Melbourne, 21 Sep (UNI) The overseas-trained doctors are shying from working in Australia as a sharp fall of 80 per cent has been reported recently by a industry journal.
The applications by OTDs have fallen, according to the Medical Observer, from around 200 a week to just 20 since mid-July.
Various medico recruitment consultants have blamed negative international publicity involving the two India trained doctors, Bundaberg's Dr Jayant Patel and the Gold Coast Hospital registrar Dr Mohamed Haneef.
Dr Jayant Patel is facing charges of negligence leading to deaths of a score of patients in Bundaberg Hospital in Queensland.
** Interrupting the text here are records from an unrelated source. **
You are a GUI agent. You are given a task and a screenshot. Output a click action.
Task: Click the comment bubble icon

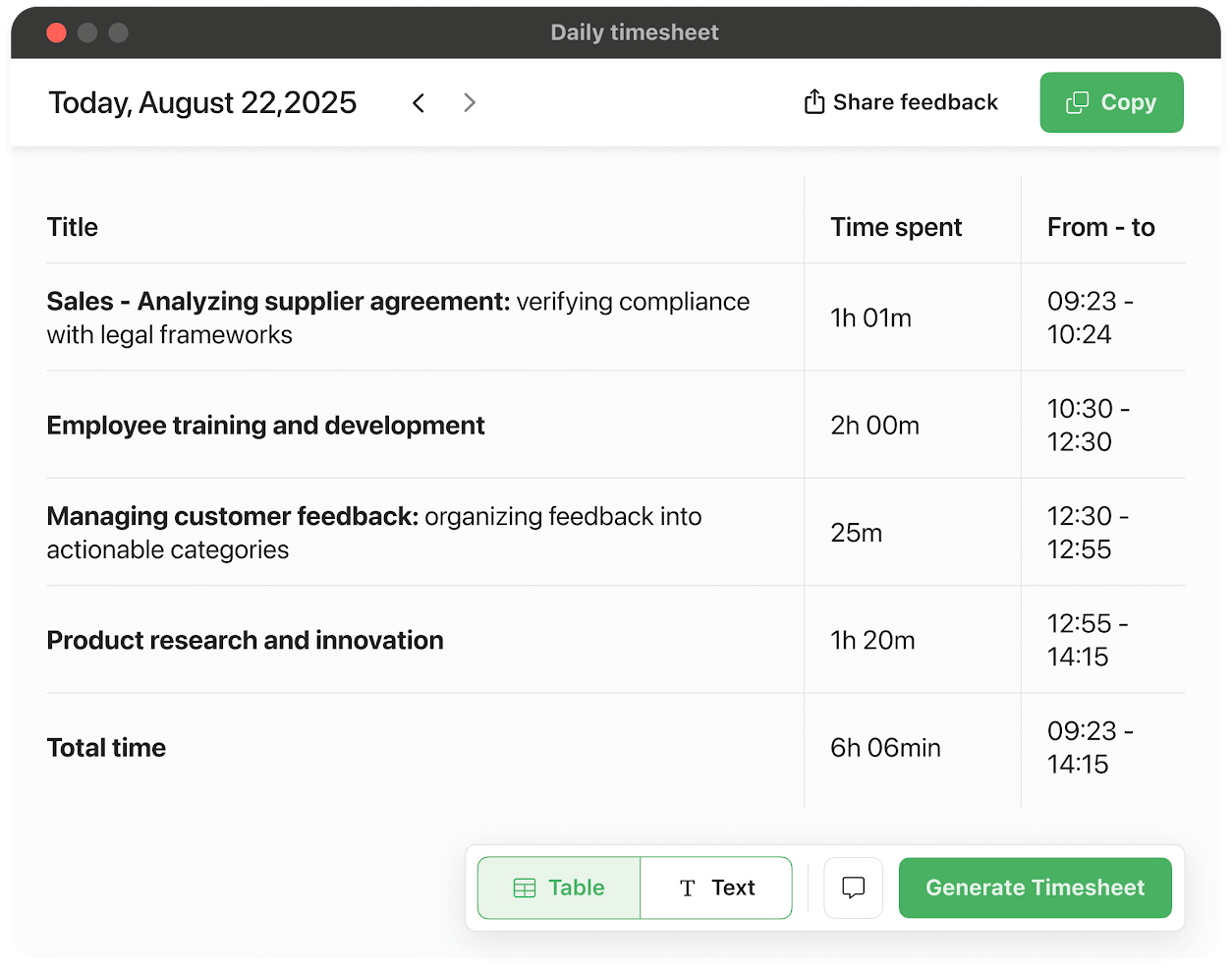pos(854,888)
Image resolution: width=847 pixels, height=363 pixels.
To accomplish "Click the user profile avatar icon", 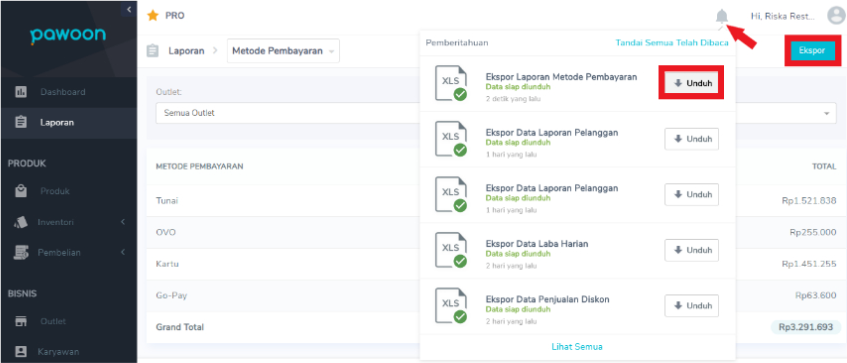I will [x=836, y=16].
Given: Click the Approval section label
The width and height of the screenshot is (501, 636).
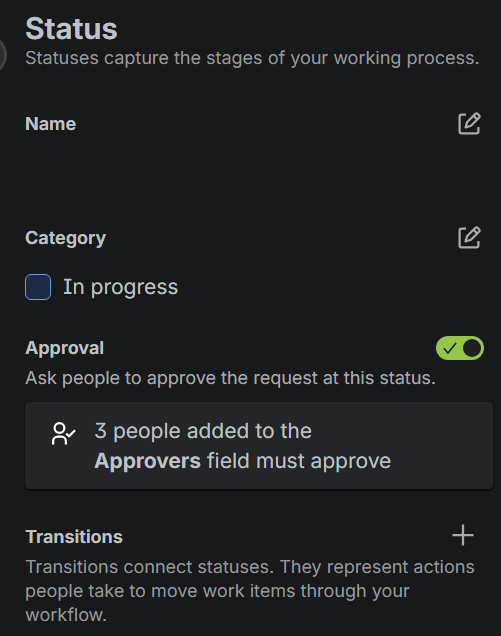Looking at the screenshot, I should point(65,348).
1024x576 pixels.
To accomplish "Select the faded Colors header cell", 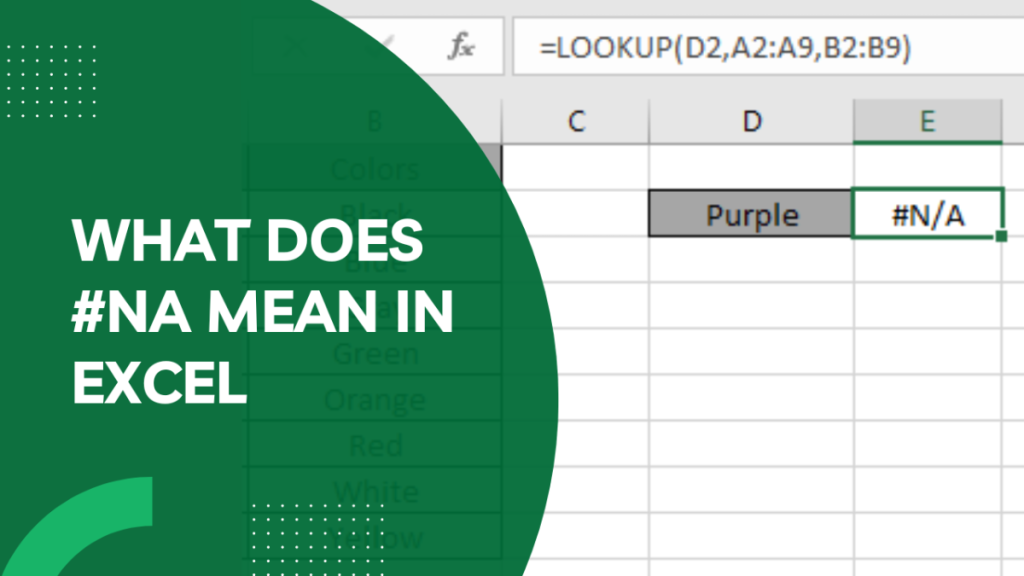I will coord(375,168).
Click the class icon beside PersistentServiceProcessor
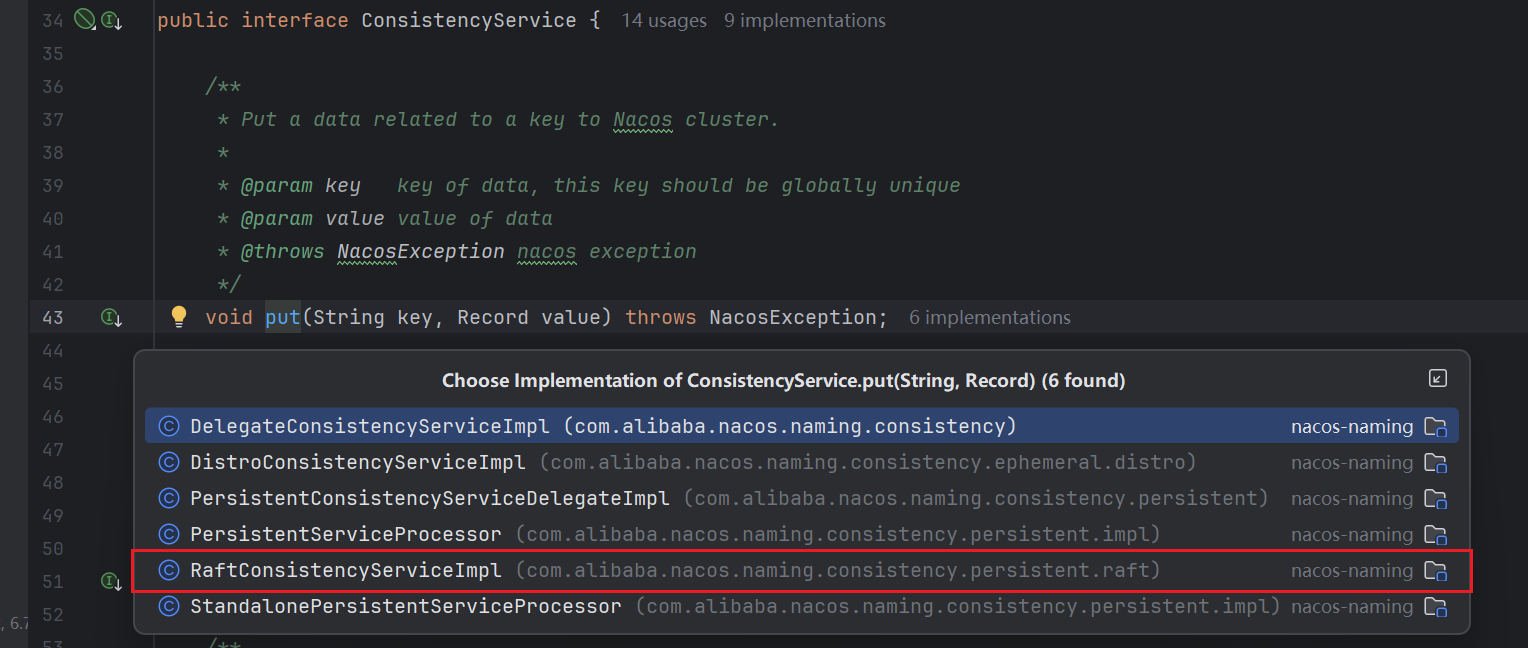This screenshot has height=648, width=1528. pos(169,535)
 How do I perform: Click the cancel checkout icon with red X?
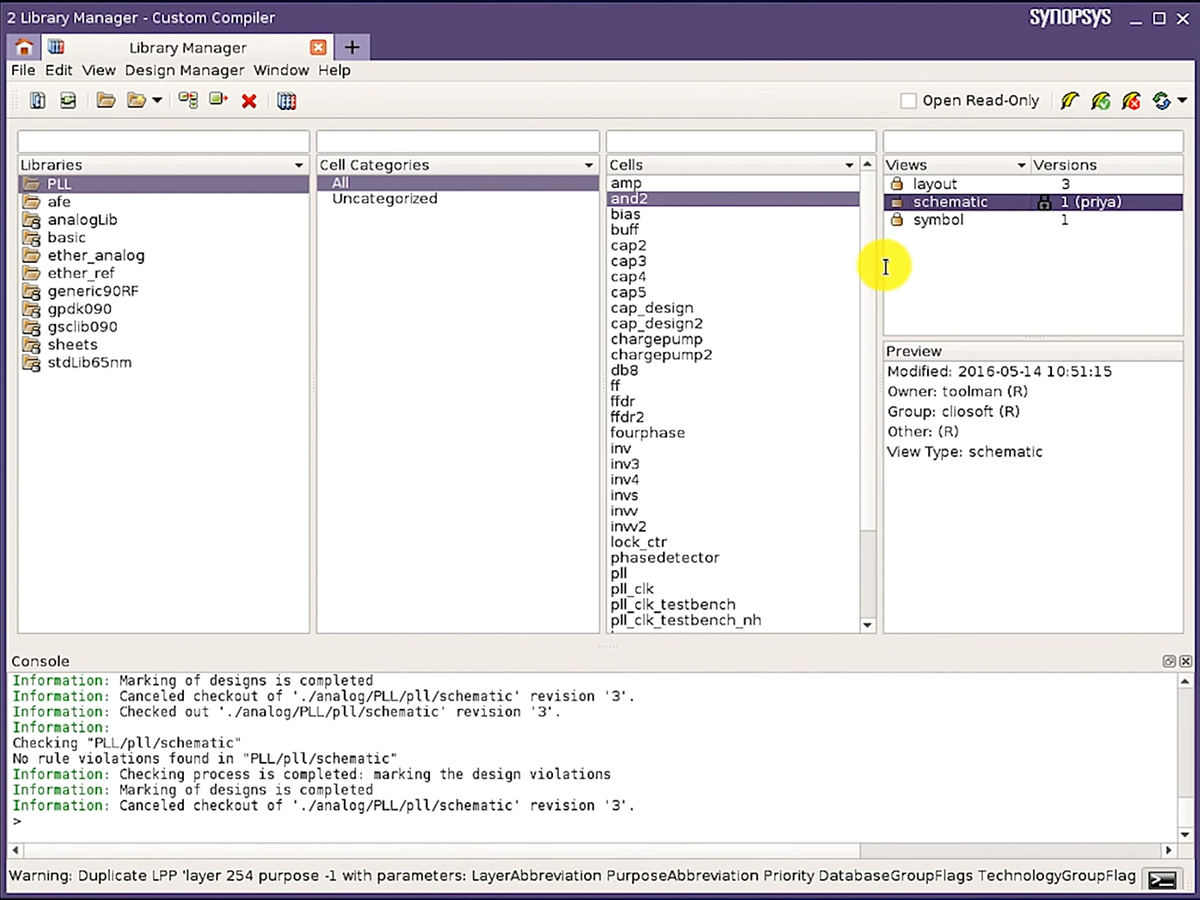click(1131, 100)
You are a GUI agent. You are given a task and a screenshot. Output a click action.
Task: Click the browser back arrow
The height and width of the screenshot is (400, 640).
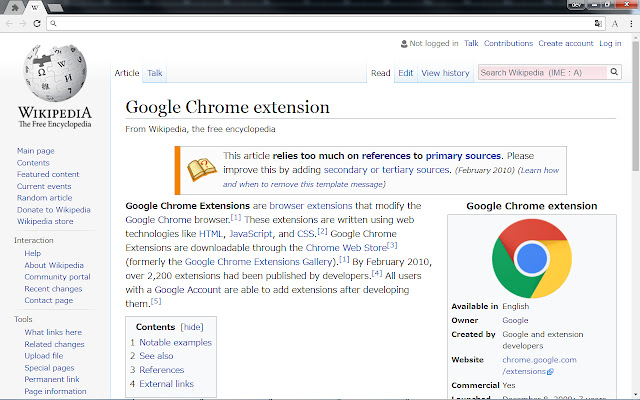pyautogui.click(x=9, y=22)
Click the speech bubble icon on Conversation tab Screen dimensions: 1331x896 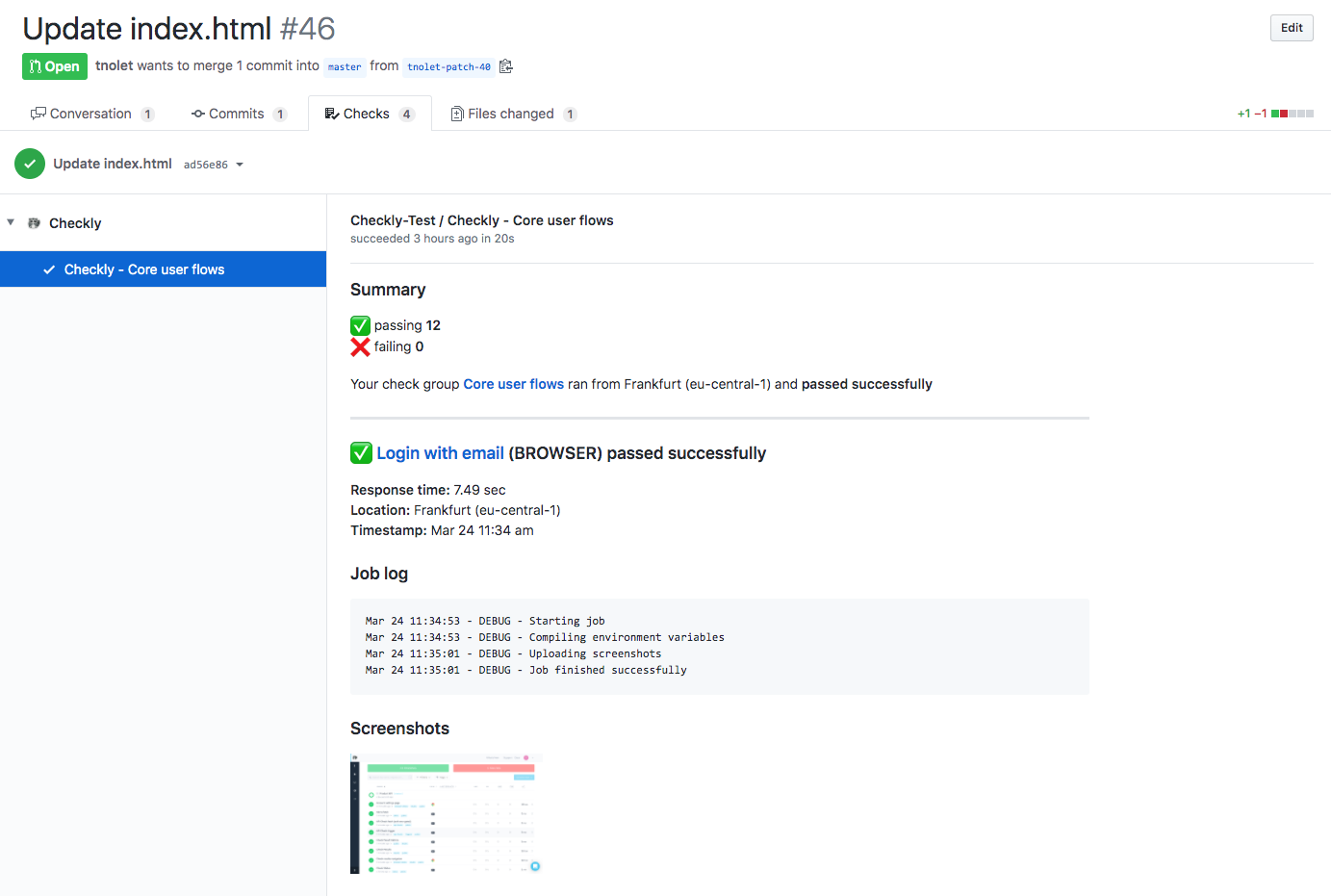(37, 113)
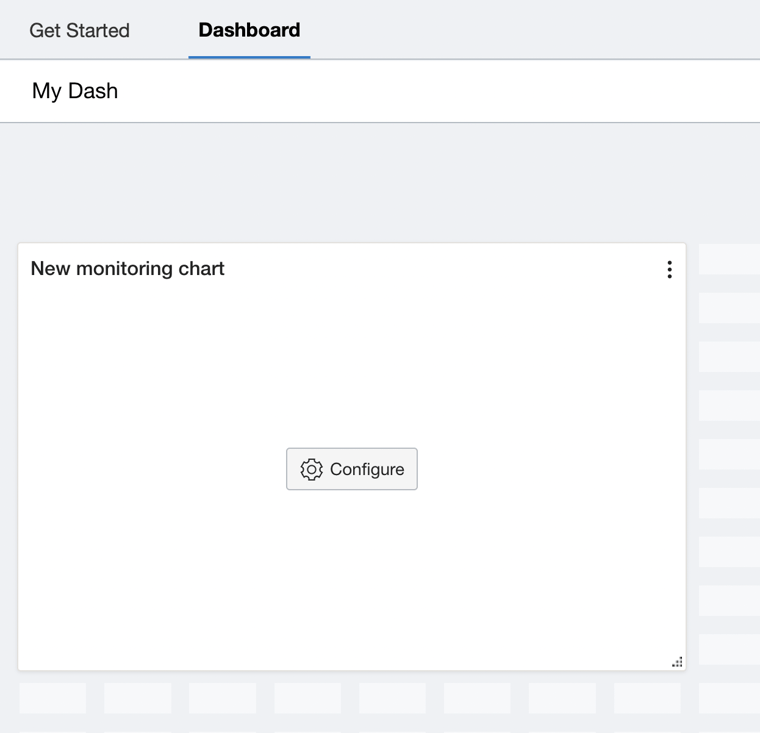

Dr Haneef, on the other hand, was detained by Australian Federal Police in May this year as a suspect in the failed bomb plot in the United Kingdom.
However he was later released in absence of any evidence but his appeal for the restoration of his work visa is pending with the Australian Federal Court.
Ron Krause, the chairman of the Association of Medical Recruitment Agents, is one person convinced that some Indian doctors have decided not to come to Australia because of the negative publicity surrounding Dr Haneef.
"Dr Haneef was considered to be really mistreated," he told The Courier Mail newspaper."We probably lost three or four doctors that were all ready to go - they had their visas, they were coming.The doctors, just said, 'look, there's no way we can go to a country like that if that's the way they treat an Indian doctor'," Ron Kruse added.
Concerns have been expressed from various quarters that the massive drop in recruitment applications would cripple the health workforce.The rural areas are likely to borne, according to the Medical Observer report, the impact even more severely.
It is not that only Indian doctors are shying away from the Australia. Medical recruitment agencies are also surprised by the fall in applications from developed Anglo-Saxon countries like UK and Canada.
These two countries are considered to have comparable health systems making it easier for the medicos to immigrate.
Besides the cases involving Indian doctors, reported beneficial changes to GP contracts and working conditions in the UK were also to be blamed for the sudden drop in applications.